キリトさん一人に背負わせてしまったことを悔いているファーランさん。そんな彼を見かねてミラが声をかけた。

 

「ねえ、ファーランはアタシとリュウを守るって言ったよね。それに()()()だって……。それとも嘘なの?もしも違っているんだったら証明して見せてよ!そうしないとあのキリトっていう人がしたことが無駄になってしまうよ!」

 

「ミラ……」

 

ミラは俺よりもファーランさんのことをよく知っている。だからこそ、ファーランさんのことを理解しているし、ファーランさんを守りたいという気持ちは他の誰よりも強いからこんなことを言えたんだろう。

 

俺もミラに続くように話し始める。

 

「ファーランさん。ミラほどあなたのことをよく知っているわけじゃないけど、これだけは言わせてください。あなたには俺たちがいるじゃないですか。それにプレイヤーは助け合いですよね?」

 

「プレイヤーは助け合いか、そうだな。じゃないと彼のやったことは無駄になってしまうからな……」

 

暗い表情から少し明るくなったファーランさんを見て俺とミラは安心した。

 

ディアベルさんやキリトさんがやったことと同じくらいのことは俺たちにはできなかったが、今は俺たちができる範囲で頑張っていくしかないと思った。

 

ディアベルさんの死、ビーターの誕生という結末を迎えた第1層攻略。残り99層もあると思うとこの世界での戦いは長いものになるだろう。

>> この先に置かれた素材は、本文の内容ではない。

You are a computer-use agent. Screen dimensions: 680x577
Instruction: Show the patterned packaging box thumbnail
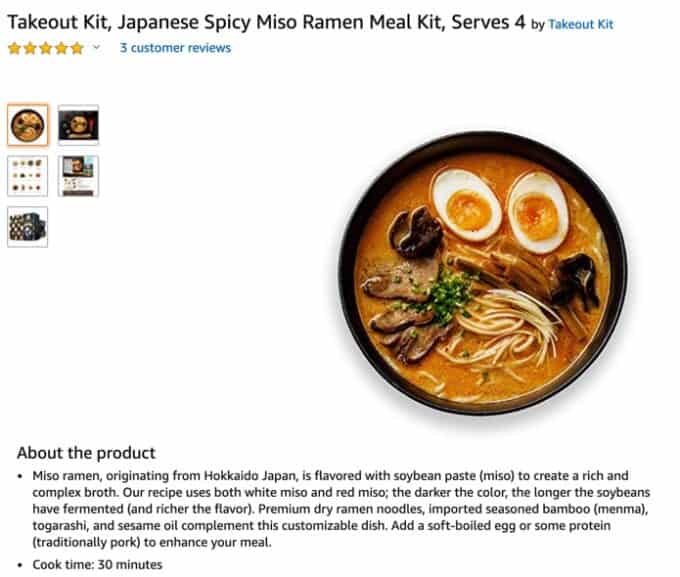pos(28,227)
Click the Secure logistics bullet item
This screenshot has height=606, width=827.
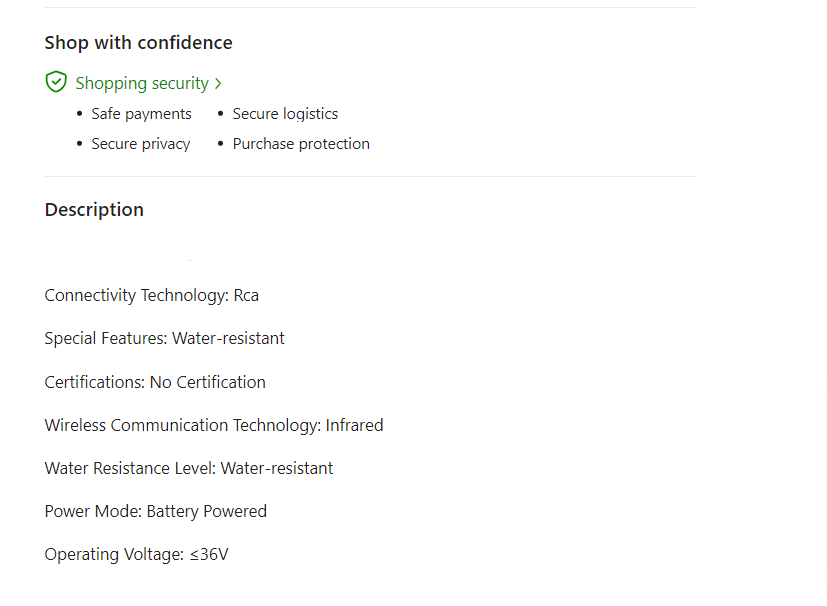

一応、キリトとアスナが登場しましたが、リュウ君とは同じパーティーではないので名前がわかるまで片手剣使いの人と細剣使いの人にしました。大抵のオリ主はキリトと同じパーティーなので、違うパーティーだった場合、どうなるのか気になって別のパーティーにしました。リュウ君がどのようにこの2人と関わっていくのかこれからの話で明らかになります(登場人物が多い理由もです)

ディアベルには申し訳ありませんが、ここで退場ということにさせていただきました。

ファーランとミラの関係はそのうち明らかになります。